It’s time to admit what you know in your bones: there’s a deep conspiracy against you finishing your novel. The conspiracy is all-encompassing. It’s like gravity, invisible but with the same confining effects. You can feel its weight, feel its drag, and it comes from all directions.
A sick pet. A car that needs an oil change. A sick kid who needs to be picked up at school and brought home on the one day you had free to write. A letter from the IRS. A parent who needs to “get back on track” with her computer (you’re her tech support). A case of poison ivy. A bird that just flew into your dining room window, and broke its neck and the window. A fender bender at the drive-through where you were getting coffee so you could really really write today (kiss that shit goodbye). A husband who’s behaving oddly. A sick kid (again). An insane new president whose craziness demands your presence at #resist rallies. Good old-fashioned writer’s block. And, of course Time itself. Which deserves its own paragraph.

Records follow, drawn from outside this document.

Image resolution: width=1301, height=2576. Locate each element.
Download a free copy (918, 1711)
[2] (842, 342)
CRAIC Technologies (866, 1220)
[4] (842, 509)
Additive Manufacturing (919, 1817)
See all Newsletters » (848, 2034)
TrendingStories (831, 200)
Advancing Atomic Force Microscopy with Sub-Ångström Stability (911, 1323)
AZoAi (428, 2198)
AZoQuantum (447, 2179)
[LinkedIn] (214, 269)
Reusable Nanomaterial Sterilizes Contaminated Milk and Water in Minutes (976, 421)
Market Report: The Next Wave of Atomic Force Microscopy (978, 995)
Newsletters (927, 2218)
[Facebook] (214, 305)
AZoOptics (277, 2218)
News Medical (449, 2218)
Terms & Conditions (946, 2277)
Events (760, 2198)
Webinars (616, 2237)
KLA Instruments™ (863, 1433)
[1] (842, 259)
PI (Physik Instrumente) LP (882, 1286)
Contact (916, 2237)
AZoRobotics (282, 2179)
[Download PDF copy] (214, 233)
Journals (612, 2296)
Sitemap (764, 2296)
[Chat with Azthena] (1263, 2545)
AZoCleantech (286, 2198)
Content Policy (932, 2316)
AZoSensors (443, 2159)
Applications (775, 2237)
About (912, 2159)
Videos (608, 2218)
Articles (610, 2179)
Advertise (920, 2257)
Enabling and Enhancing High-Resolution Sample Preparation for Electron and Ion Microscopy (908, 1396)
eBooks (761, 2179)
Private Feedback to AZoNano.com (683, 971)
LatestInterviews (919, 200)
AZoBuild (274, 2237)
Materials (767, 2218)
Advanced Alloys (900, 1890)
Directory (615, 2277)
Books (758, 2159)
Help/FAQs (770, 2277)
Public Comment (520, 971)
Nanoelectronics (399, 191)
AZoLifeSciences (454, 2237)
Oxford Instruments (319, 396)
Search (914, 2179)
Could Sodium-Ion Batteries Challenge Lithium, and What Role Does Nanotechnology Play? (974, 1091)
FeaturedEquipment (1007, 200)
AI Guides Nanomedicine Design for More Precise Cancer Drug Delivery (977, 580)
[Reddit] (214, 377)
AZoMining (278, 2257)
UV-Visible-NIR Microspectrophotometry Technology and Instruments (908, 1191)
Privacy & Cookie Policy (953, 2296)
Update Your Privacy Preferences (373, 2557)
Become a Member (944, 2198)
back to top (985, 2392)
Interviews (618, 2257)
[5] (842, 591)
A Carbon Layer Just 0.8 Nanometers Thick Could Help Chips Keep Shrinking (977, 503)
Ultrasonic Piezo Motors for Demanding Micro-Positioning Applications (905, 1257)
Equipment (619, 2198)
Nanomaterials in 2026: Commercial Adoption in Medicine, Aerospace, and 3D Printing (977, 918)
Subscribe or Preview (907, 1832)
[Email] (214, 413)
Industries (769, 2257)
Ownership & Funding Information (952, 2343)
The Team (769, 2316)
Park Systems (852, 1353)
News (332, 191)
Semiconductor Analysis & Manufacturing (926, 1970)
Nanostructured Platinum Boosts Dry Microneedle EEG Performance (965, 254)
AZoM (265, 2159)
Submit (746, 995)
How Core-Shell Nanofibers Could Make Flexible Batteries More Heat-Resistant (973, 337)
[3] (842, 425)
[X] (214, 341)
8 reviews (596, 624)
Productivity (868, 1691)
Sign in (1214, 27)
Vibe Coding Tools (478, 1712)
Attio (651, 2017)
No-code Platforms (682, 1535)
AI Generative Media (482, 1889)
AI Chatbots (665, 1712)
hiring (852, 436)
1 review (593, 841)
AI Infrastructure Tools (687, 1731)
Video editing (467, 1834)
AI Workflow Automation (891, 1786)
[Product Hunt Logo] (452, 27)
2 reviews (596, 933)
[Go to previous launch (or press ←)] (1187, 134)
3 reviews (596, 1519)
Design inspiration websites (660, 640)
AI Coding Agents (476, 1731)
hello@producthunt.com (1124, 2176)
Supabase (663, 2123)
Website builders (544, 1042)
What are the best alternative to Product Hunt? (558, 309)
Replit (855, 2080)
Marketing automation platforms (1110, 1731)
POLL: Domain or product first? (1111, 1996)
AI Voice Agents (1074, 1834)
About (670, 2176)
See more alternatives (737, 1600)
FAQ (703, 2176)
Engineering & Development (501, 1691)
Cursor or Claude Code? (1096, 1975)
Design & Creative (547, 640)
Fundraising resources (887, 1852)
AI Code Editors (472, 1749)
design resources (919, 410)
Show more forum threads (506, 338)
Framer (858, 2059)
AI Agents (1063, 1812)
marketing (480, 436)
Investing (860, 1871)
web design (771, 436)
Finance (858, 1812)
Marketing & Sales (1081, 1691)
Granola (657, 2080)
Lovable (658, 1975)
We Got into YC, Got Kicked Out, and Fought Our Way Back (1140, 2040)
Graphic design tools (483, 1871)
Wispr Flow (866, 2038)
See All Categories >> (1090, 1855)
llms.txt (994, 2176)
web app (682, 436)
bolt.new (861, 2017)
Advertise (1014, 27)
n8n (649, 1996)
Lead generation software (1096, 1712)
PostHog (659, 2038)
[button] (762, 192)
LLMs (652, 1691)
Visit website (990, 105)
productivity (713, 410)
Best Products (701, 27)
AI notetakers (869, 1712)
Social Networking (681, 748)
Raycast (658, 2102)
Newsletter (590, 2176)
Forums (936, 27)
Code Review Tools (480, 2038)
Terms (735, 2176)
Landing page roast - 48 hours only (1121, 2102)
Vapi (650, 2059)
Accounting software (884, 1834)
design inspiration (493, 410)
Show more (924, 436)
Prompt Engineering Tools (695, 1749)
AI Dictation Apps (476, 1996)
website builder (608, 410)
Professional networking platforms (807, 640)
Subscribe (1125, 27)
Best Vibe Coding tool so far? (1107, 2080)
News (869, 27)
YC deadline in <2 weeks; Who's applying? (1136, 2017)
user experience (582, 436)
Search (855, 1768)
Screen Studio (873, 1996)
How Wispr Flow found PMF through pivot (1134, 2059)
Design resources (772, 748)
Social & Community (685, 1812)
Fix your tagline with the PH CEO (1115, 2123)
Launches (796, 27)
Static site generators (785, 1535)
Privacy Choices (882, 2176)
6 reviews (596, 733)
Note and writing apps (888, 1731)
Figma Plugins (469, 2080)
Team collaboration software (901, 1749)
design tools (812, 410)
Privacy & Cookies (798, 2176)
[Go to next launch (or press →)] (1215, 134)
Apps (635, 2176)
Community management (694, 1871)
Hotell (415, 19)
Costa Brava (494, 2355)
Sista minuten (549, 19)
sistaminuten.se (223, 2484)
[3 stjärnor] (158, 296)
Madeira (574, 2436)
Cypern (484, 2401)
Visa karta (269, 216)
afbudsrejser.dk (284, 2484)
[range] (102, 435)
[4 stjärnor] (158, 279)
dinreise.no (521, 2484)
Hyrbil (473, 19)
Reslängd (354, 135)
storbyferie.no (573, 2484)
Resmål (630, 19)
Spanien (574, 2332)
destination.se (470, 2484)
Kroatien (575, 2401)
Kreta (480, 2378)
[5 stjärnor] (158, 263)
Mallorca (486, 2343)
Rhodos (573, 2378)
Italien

You and your novel are like Neo in The Matrix . Writing it, you’ve gradually come to feel that you’re up against invisible larger powers. That’s something’s not right. That it’s really fucking weird how many things seem to work against you finishing your novel.
You’re not wrong. The Matrix aligned against you is time itself. Time doesn’t want to be fooled with. It wants to roll along uninterrupted, unexamined, unchallenged. And here you are, mere mortal, trying to stop time or least manipulate it in your novel. You’re creating new worlds, new characters, new lives. Time does not appreciate that. After all, it’s the Boss of You. It’s the supreme, controlling force, and it will crush us all in the end. So its message to us, via all the interruptions listed above (and a thousand more) is simple. “Just live your life. Forget trying to change its story line. Go with the flow. Have a drink. Go fishing. Take a second job (you need the money). Forget your stupid novel, because no one’s going to publish it any way.”
That’s Time talking. Directly to you. So what’s your reply? If you take the blue pill your novel ends. Most people choose blue. But take the red pill and you stay in “Wonderland.” Meaning you keep fighting. Keep pushing back. Keep writing. And if you do that, you will find you’re not alone. There are others of us out here. We’re waiting for you. You’re one of Us.